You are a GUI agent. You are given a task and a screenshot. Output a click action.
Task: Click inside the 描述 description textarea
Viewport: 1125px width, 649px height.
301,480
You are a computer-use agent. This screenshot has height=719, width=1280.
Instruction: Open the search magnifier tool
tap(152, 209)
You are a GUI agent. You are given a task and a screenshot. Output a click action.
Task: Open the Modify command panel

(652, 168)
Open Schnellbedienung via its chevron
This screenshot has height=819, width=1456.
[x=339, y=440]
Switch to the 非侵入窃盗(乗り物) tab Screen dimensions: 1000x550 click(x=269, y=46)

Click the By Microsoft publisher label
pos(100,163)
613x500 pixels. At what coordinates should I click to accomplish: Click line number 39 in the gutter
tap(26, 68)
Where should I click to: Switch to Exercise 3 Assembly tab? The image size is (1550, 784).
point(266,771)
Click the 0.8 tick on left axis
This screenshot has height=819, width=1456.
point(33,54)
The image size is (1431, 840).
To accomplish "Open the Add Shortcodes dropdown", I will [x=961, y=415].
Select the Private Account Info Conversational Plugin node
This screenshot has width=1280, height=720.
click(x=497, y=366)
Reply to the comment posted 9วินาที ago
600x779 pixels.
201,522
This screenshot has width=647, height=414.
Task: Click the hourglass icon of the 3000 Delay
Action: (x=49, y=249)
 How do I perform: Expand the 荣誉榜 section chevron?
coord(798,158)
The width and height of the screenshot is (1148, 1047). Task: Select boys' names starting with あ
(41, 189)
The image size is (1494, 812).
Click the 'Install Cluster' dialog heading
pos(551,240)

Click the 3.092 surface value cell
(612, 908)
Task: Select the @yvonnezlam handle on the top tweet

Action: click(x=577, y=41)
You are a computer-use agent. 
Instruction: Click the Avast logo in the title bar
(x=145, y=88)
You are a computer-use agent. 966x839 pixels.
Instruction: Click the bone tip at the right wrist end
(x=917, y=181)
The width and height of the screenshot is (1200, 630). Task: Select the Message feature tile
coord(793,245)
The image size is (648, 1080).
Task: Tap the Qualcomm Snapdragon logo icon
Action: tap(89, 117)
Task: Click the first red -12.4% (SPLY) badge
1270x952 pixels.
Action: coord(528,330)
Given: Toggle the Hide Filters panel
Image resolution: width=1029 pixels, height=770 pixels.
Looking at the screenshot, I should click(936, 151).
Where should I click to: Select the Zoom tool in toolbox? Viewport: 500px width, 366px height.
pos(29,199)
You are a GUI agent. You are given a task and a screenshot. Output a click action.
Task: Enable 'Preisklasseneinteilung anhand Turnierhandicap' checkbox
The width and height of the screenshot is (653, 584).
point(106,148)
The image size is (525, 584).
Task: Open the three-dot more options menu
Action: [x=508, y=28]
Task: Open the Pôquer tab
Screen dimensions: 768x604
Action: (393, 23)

........

Reproduce all of the material above line for line, keeping every character exactly as it is.

§ Problem solution:
You are a GUI agent. You are given a task and a screenshot. Output a click action.
Task: Click inside the 描述 description textarea
Viewport: 1125px width, 649px height.
301,480
You are a computer-use agent. This screenshot has height=719, width=1280.
Instruction: Open the search magnifier tool
tap(152, 209)
You are a GUI agent. You are given a task and a screenshot. Output a click action.
Task: Open the Modify command panel

(652, 168)
Open Schnellbedienung via its chevron
This screenshot has height=819, width=1456.
[x=339, y=440]
Switch to the 非侵入窃盗(乗り物) tab Screen dimensions: 1000x550 click(x=269, y=46)

Click the By Microsoft publisher label
pos(100,163)
613x500 pixels. At what coordinates should I click to accomplish: Click line number 39 in the gutter
tap(26, 68)
Where should I click to: Switch to Exercise 3 Assembly tab? The image size is (1550, 784).
point(266,771)
Click the 0.8 tick on left axis
This screenshot has height=819, width=1456.
point(33,54)
The image size is (1431, 840).
To accomplish "Open the Add Shortcodes dropdown", I will [x=961, y=415].
Select the Private Account Info Conversational Plugin node
This screenshot has width=1280, height=720.
click(x=497, y=366)
Reply to the comment posted 9วินาที ago
600x779 pixels.
201,522
This screenshot has width=647, height=414.
Task: Click the hourglass icon of the 3000 Delay
Action: (x=49, y=249)
 How do I perform: Expand the 荣誉榜 section chevron?
coord(798,158)
The width and height of the screenshot is (1148, 1047). Task: Select boys' names starting with あ
(41, 189)
The image size is (1494, 812).
Click the 'Install Cluster' dialog heading
pos(551,240)

Click the 3.092 surface value cell
(612, 908)
Task: Select the @yvonnezlam handle on the top tweet

Action: click(x=577, y=41)
You are a computer-use agent. 
Instruction: Click the Avast logo in the title bar
(x=145, y=88)
You are a computer-use agent. 966x839 pixels.
Instruction: Click the bone tip at the right wrist end
(x=917, y=181)
The width and height of the screenshot is (1200, 630). Task: Select the Message feature tile
coord(793,245)
The image size is (648, 1080).
Task: Tap the Qualcomm Snapdragon logo icon
Action: tap(89, 117)
Task: Click the first red -12.4% (SPLY) badge
1270x952 pixels.
Action: coord(528,330)
Given: Toggle the Hide Filters panel
Image resolution: width=1029 pixels, height=770 pixels.
Looking at the screenshot, I should click(936, 151).
Where should I click to: Select the Zoom tool in toolbox? Viewport: 500px width, 366px height.
pos(29,199)
You are a GUI agent. You are given a task and a screenshot. Output a click action.
Task: Enable 'Preisklasseneinteilung anhand Turnierhandicap' checkbox
The width and height of the screenshot is (653, 584).
point(106,148)
The image size is (525, 584).
Task: Open the three-dot more options menu
Action: [x=508, y=28]
Task: Open the Pôquer tab
Screen dimensions: 768x604
Action: (393, 23)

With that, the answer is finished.